No conto "O Curioso Caso de Benjamin Button", de Scott Fitzgerald, o personagem principal nasce idoso e rejuvenesce com o tempo, em história imortalizada no cinema e que revela a peculiar trajetória do protagonista que vai remoçando ao longo dos anos.
Assim como Button, o atual Código Civil nasceu velho, com a comissão de elaboração instituída em 1969, seus trabalhos desenvolvendo-se até 1975 —ano do anteprojeto—, e, somente no ano de 2002, transformando-se na lei 10.406. Da instauração da comissão à vigência foram longos 34 anos, a evidenciar um antiquado ideário. Não havia internet nem smartphone, e a biotecnologia engatinhava, em três singelos exemplos que transformaram a vida da coletividade nas últimas duas décadas. A própria Constituição de 1988 foi promulgada 13 anos após a entrega do anteprojeto ao governo, ainda militar e eleito pelo voto indireto.
Seria injusto dizer que nada se atualizou nas quase três décadas de tramitação do projeto, mas parte significativa do que se alterou no texto original não reflete a realidade social do novo milênio, momento de sua entrada em vigor. O que dizer da aplicação dessas normas nos dias de hoje, quase seis décadas da instauração de sua comissão?
A reposta, obviamente, passa pela necessidade de atualização de suas normas, o que vem sendo feito pelo Legislativo, pontualmente, e, de forma mais aguda, pelos tribunais. Com esse objetivo, por iniciativa do presidente do Senado, Rodrigo Pacheco (PSD-MG), instalou-se a Comissão de Juristas responsável pela atualização e revisão do Código Civil, tendo os ministros do STJ Luís Felipe Salomão e Marco Aurélio Bellizze como presidente e vice e, como relatores-gerais, os professores Rosa Nery e Flávio Tartuce, além de 34 membros nomeados para as subcomissões.

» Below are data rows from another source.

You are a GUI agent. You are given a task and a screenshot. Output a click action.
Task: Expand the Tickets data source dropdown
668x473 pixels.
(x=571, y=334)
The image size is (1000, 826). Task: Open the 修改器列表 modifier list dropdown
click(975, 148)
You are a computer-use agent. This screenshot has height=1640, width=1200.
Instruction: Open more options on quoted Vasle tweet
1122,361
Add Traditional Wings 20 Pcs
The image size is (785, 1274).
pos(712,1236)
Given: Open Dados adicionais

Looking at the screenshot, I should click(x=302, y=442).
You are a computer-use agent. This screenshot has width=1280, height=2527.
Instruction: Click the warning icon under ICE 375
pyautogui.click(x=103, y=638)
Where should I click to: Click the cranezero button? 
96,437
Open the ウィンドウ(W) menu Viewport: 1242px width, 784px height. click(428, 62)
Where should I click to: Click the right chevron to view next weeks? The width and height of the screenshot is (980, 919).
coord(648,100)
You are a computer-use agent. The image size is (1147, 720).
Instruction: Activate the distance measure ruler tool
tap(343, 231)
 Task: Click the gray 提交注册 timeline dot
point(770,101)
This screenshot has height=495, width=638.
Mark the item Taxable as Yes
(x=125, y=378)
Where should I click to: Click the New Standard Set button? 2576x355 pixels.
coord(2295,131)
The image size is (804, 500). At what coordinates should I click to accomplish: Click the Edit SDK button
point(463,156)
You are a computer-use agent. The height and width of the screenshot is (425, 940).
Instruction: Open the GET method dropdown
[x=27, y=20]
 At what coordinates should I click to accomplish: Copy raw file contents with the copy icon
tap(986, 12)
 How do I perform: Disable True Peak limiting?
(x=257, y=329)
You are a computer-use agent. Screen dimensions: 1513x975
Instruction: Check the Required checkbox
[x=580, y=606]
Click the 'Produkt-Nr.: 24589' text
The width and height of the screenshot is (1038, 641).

Como todo processo de seleção, a escolha deixa poucos honrados e muitos melindrados, causando a primeira onda de insatisfação com críticas aos eleitos, à comissão e aos trabalhos que nem sequer começaram. Não raro, alguém que se considere preterido transforma-se em crítico mordaz de currículos e trajetórias.
No curioso caso da comissão de reforma do Código Civil, a simples divulgação das propostas apresentadas pelas subcomissões já se tornou motivo para nova torrente de críticas na segunda onda de descontentamento, só sobrepujada pela revelação das propostas sugeridas pela relatoria-geral, resultando em verdadeiro tsunami de juízos — alguns pontuais, outros bem fundamentados e, lamentavelmente, uma profusão de falsas notícias.
A pauta dos costumes, obviamente, é o centro das fake news, com arautos alardeando o fim da família e a adoção de normas contrárias aos valores e princípios do ordenamento. Mas as aleivosias atingem todas as áreas, como acontece, por exemplo, com a proposta de reconhecimento de natureza especial aos animais como seres sencientes, em proposição consonante com recentes alterações de outros ordenamentos, como é o caso de França e Portugal.
Existem críticos, contudo, que fazem objeções fundamentadas, trazendo sugestões e, até, insurgindo-se contra a necessidade de atualização do código. Isso é o que se espera em nosso ordenamento: que todos exerçam seu direito à expressão e opinião e participem de forma ativa do processo democrático, dando sua efetiva contribuição para o aprimoramento da norma.
Importante lembrar que nem sequer foi apresentado o texto final da comissão, pois ainda haverá deliberação do colegiado sobre as diversas propostas apresentadas para depois ser remetido à Casa Legislativa, onde, certamente, haverá grandes debates e contendas.
Espera-se, entretanto, que não fiquemos outras décadas no aguardo dessa atualização, a fim de que, como em Benjamin Button, o tempo, ao invés de consumi-lo, o rejuvenesça para que possa atender às demandas e aos anseios de nossa sociedade atual.